The Fairhurst Gallery, Norwich
Studies for a Painting
The white washed exhibition walls of the Fairhurst Gallery have been transformed in to Craig Wylie’s playground. The space has been furnished with an archive of unseen charcoal sketches from his studio, alongside elegantly raw life-sized oil paintings. The multitude of works decorating the walls are reminiscent of a studio, or a giant vitrine populated with fragments of the artist’s journey.
The solitary nature of the artist is stressed through the visible repetition and intense reworking of his practice. The sketches resemble the primary stages of execution, fixating on extremes of light and dark, an assortment of gestural mark-making, proportion, and a stew of tranquil and ambiguous poses from life models.
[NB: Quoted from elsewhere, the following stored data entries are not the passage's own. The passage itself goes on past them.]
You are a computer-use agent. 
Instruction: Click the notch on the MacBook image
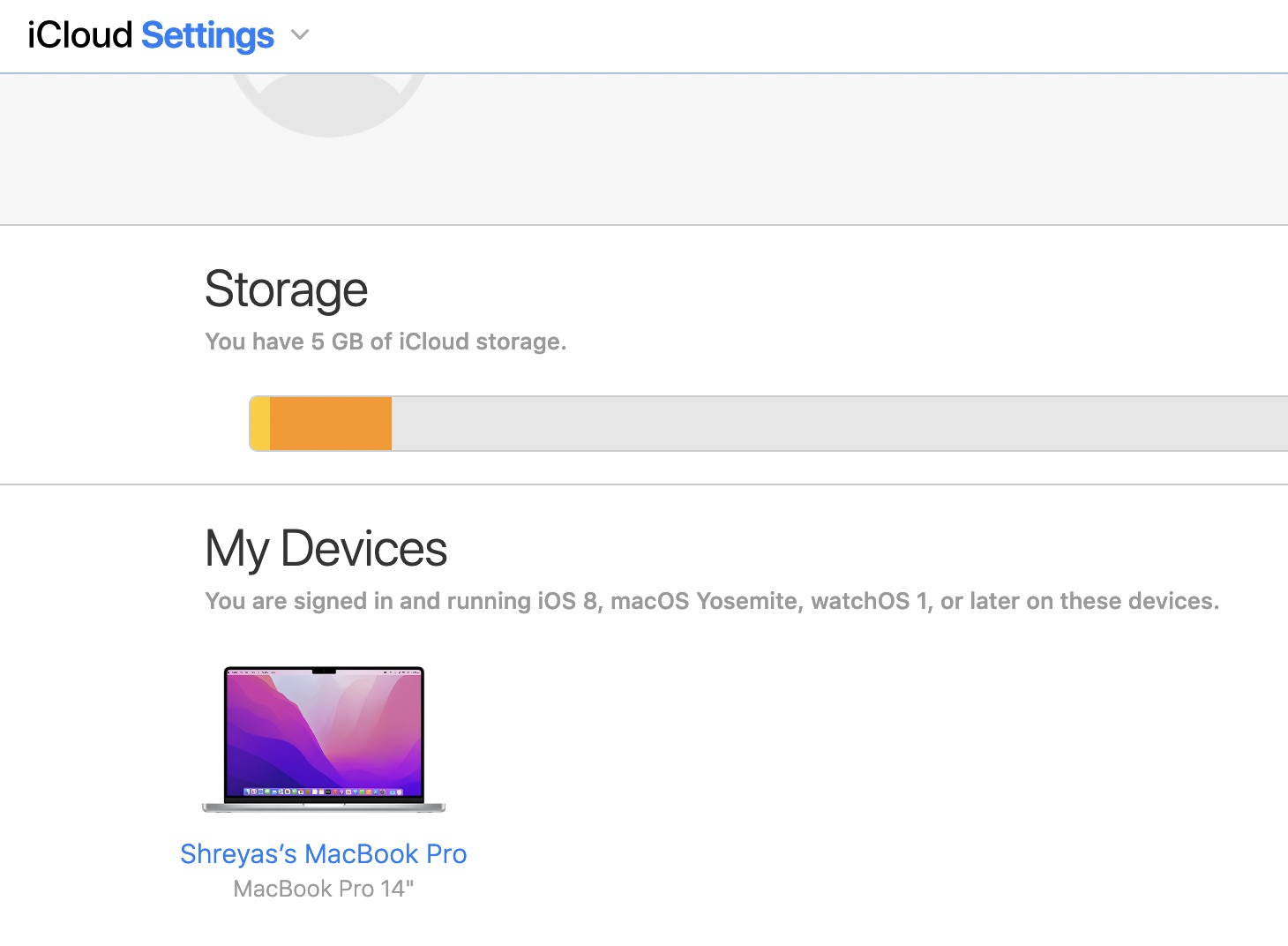(x=324, y=672)
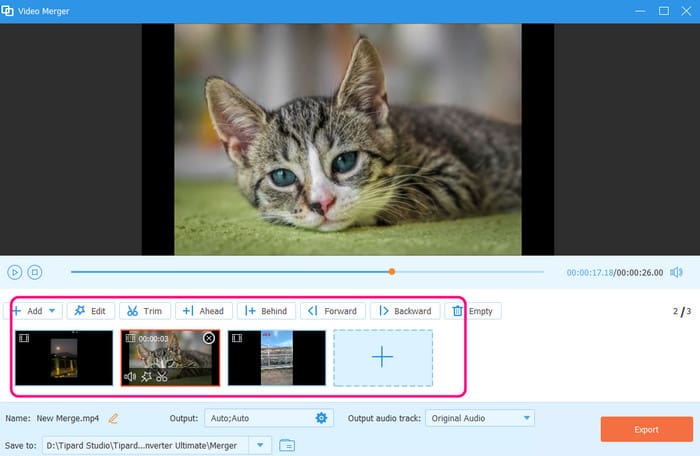Screen dimensions: 700x456
Task: Move selected clip Backward
Action: click(x=405, y=311)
Wylie explores his posed subject through his chosen media, progressing from an expressive flow of lines dancing over the model’s body, to a photo-realist style where he spectacularly demonstrates his technique providing intricate detailing to visual textures. Frank Auerbach is said to be one of a few Modern Masters that Wylie takes influence from, witness the evidence of restless line work composing the figures; the awkward positioning of the models is on occasion remindful of Egon Schiele’s figural distortion.
Wylie’s unframed works objectify the model and further emphasise the qualities of the materials he uses. The unprotected paper, exposed nude, and vulnerable unsteady charcoal brings forth a revealing and organic feel about the process. Further to this, the pommel horse introduces character to Wylie’s workspace and implies a narrative that might accompany the expressions in his drawings. This firm, weighty feature contrasts with the delicate offerings of the artist. The gymnast’s prop implies strength and control, but is reinvented in this thoughtful context. Observing the work’s frame within a frame draws out Francis Bacon’s caging of a subject. While the artworks exist outside of their charcoal lines, their frigid minimal design compliments the staggering aesthetic of Wylie’s progression.
This hidden hall of treasures is a pleasure to unpick. It is tremendously refreshing to view such honest craftsmanship, and to have such high quality traditional technique installed on the thriving Arts scene in Norwich.
Craig Wylie’s exhibition is available for viewing until 23 February 2018 – this is a grand unveiling you don’t want to miss.